Голоса на мгновение смолкли.
– Я веду репортаж с гостиничного сексодрома! – кривляясь, выкрикнул парень.
Последовал новый взрыв хохота, камера снова заплясала в руках снимавшего. То, что дальше происходило на экране, повергло девушку в ужас. Это был, вероятно, двухместный гостиничный номер. На двух кроватях, разделенных проходом, валялись две совершенно голые девицы. Они были настолько пьяны, что могли только издавать какие-то нечленораздельные звуки. Трое парней, не считая того, кто снимал все это безобразие, забавлялись с девицами всевозможными способами, грязно ругаясь при этом и хохоча. Ингу едва не стошнило при виде мерзопакостного зрелища.
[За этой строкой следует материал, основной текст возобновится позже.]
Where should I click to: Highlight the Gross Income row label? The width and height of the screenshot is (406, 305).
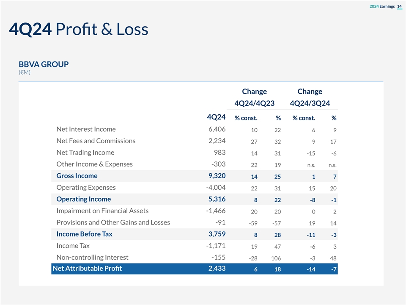77,176
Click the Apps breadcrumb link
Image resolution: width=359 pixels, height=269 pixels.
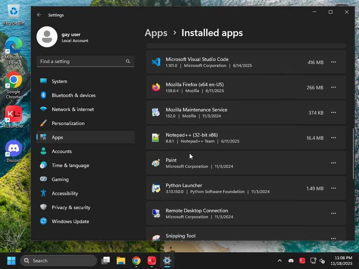tap(156, 33)
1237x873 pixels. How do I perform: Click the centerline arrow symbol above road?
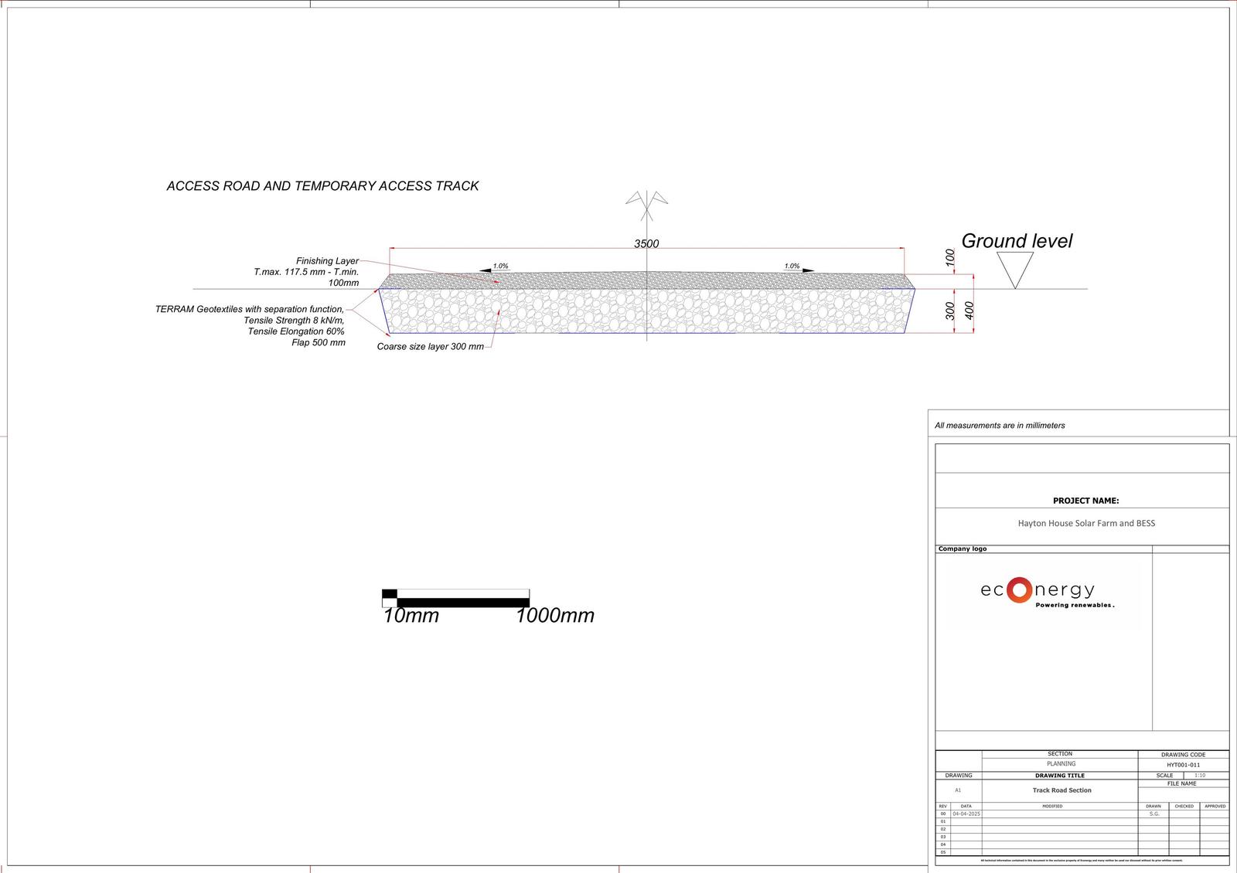coord(646,202)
«Так он, выходит, псих? – подумала она об Александре. – Он мне показывает грязную порнуху, а потом…»
Она огляделась. Хозяина в комнате не было. Она схватила сумочку и на цыпочках стала пробираться к входной двери.
– Ты куда? – послышался грозный окрик.
В дверном проеме, загораживая проход, вырос Санек.
– Ты что, надумала улизнуть, чтобы всем рассказать, с какой я бабой жил?
– Пустите, – сдавленно, севшим от страха голосом сказала Инга, – я буду кричать!
– Не успеешь.
Санек бросился к Инге и зажал ей рот.
– Если ты тут вопить начнешь – меня точно посадят. Инга пыталась вырваться, колотила его по спине кулаками, но он крепко прижал к себе девушку и потащил назад в кресло. Доволок и бросил туда, как куклу. Инга, с вытаращенными глазами, хватала ртом воздух.
– Ты что?.. – тяжело дыша, спросил Санек. – Ты почему это убегала? Я же к тебе со всей душой, а ты… Все вы, бабы, предатели, все проститутки. Я давно это знал. Что с одной, что с другой жить – без разницы. Вы все равно все испоганите. Всю мою жизнь с дерьмом смешали. – Он опустился в кресло рядом и вдруг заплакал.. – Я эту пленку получил по почте. Мне прислали ее, когда мы с Веркой уже прожили три года. И я ей даже не сказал! Она не догадывалась, что я знаю!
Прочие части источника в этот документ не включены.